Mental health issues are not something that can immediately come to mind when you think of leprosy or lymphatic filariasis diagnosis. Many people may see the physical effects of the disease first without considering how they affect someone with these diseases.
Yet 53% of people who receive a diagnosis of either are also affected by a mental health problem, before, during and after the process of confirming their illness. These can include depression, anxiety and self-esteem or body related disorders. These can also be hidden away, just as their physical symptoms may be.
Indeed, the risk factors for mental health problems are much higher for someone who is or suspects that they may be affected by leprosy or LF.
They can be keenly aware of very real prejudice and discrimination, scared of potential disability or what their friends, family and neighbours will think.
Add in concerns over educational, employment, residential or even relationship consequences and it is easy to see why the numbers of people in this situation also suffering from a mental health problem are so high.
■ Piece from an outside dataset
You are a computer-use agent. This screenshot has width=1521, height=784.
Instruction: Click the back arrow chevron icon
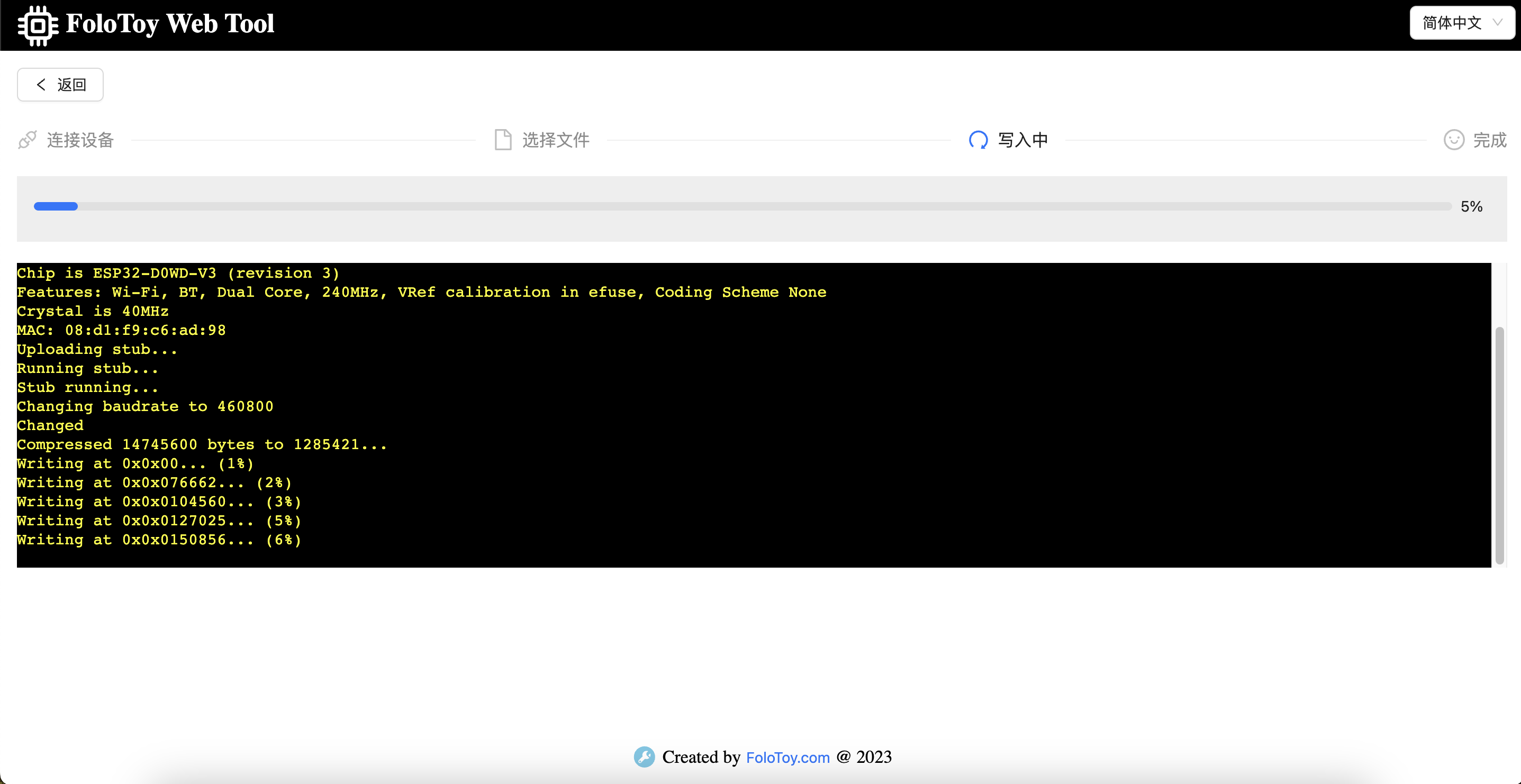(x=41, y=85)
This can be worse in places like Bangladesh, where provision for mental health support after a diagnosis can be harder to come by locally. With no-one to talk to about their condition or fears, this can lead to people feeling isolated, taking less interest in self-care, exacerbating the physical symptoms and even developing suicidal thoughts.
Mental Motivators is a new project aiming to improve mental health provision as part of our existing self-care groups. As well as supporting people to look after their physical symptoms, we are giving the opportunity to learn basic counselling skills including empathy, listening and the health systems available.
These Mental Motivators can then support people who have indicated they would like someone to talk to and actively find group members who are becoming withdrawn, quiet or upset, all tell-tale signs that a mental health issue may also be part of their condition.
While helping people with their worries and concerns about their diagnosis or symptoms, the Mental Motivators can signpost to appropriate education and employment opportunities, as well as any governmental support that they may be entitled to but not receiving.
Mental Motivators are supported by local medical professionals who can step in where an individual requires more specialist help. Lepra also support our volunteers and staff to ensure that their own well-being is being protected and helping them to their own mental health.
By becoming a Mental Motivator, people improve their prospects while helping others to improve theirs. This can give them valuable experience they can use in their day to day lives or to help them secure employment.
Mental Motivators begins in June we are very excited to update you in the coming months with how this important project is improving the lives of people affected by leprosy, LF and mental health conditions in Bangladesh.